Edward Aburrow Jr

Personal information
- Born: c.1747 Slindon, Sussex
- Died: 6 October 1835 (aged 87–88) Hambledon
- Nickname: Curry
- Batting: Right-handed
- Bowling: Underarm
- Role: Batter

Domestic team information
- 1767–1782: Hampshire

= Edward Aburrow Jr =

English cricketer (1747–1835)

Edward Aburrow Jr (c.1747 – 6 October 1835; aka "Curry") was an English cricketer who played for Hampshire when the team was organised by the Hambledon Club, in the second half of the 18th century. He is believed to have been an active player from about 1767 until 1782, and is known to have played in at least 45 matches. (Note: Any match listed in the ACS' Important Match Guide (1981) is historically important, and therefore of the highest standard, whether or not a scorecard might exist. The same applies to numerous matches discovered by researchers since 1981. For further information, see First-class cricket.) All his known appearances were for either Hambledon or Hampshire.

==Life and career==
Aburrow Jr was born at Slindon in Sussex between 1747 and 1750, (Note: Some sources give a date of 1747 for Aburrow Jr's birth.
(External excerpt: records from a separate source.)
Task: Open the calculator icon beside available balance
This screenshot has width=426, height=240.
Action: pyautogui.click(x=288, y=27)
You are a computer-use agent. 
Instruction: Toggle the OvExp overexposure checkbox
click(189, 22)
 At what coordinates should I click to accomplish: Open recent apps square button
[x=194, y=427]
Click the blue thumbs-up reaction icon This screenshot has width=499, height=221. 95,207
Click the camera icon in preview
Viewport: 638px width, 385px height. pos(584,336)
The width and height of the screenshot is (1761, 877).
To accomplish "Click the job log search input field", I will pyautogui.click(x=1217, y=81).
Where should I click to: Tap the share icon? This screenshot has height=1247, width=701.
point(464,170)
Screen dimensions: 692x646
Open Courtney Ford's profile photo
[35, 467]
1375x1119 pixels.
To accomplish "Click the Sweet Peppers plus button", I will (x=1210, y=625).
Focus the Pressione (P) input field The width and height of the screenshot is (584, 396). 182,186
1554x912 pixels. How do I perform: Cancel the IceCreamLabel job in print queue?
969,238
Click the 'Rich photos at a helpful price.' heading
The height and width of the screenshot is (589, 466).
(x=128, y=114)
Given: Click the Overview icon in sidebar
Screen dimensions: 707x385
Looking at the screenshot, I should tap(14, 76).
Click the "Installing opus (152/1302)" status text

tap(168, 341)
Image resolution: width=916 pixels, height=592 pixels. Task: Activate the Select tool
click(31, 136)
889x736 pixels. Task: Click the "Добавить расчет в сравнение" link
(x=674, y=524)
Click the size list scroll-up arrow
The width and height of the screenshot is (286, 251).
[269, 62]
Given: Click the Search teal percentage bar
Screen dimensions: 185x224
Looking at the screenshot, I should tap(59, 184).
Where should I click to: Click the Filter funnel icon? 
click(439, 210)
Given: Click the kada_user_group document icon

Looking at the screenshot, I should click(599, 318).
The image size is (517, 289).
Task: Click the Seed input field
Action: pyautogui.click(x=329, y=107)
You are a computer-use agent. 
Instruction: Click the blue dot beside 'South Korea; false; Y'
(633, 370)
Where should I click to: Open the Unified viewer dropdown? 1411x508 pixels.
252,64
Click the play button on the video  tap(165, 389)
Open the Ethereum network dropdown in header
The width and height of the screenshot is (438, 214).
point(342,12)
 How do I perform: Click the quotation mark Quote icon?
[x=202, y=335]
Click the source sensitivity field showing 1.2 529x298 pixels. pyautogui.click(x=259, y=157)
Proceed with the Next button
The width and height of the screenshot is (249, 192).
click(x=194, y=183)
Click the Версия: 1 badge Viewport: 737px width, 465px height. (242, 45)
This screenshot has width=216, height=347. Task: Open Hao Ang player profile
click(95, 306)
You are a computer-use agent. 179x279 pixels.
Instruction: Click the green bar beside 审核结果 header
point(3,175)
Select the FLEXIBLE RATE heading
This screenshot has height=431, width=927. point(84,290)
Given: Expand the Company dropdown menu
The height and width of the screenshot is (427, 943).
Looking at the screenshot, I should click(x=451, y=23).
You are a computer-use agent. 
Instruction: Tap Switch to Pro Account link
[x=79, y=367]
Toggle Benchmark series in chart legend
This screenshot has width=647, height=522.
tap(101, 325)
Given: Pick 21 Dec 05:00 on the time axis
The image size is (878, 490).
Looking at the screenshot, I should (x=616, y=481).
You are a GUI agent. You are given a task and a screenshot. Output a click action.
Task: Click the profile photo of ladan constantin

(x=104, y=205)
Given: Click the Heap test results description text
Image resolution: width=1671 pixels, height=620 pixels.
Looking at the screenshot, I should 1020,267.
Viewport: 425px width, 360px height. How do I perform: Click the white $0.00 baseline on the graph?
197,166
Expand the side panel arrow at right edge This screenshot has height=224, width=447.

Other sources, such as David Underdown, suggest 1750 as a more likely birth date.) and died at Hambledon, Hampshire on 6 October 1835. He was the son of the Slindon bowler Edward Aburrow Sr. Whereas his father was nicknamed "Cuddy", Aburrow Jr was known as "Curry", and that name was often recorded on scorecards.

According to one source, Aburrow Jr and Tom Sueter are believed to have taken part in cricket's earliest known century partnership. The partnership of 192 was described in a contemporary report as "the greatest thing ever known". However, contemporary sources do not actually name the two batters. The match in question was Caterham v Hambledon at Duppas Hill in September 1767. Hambledon won by 262 runs, which was a very large margin for the times.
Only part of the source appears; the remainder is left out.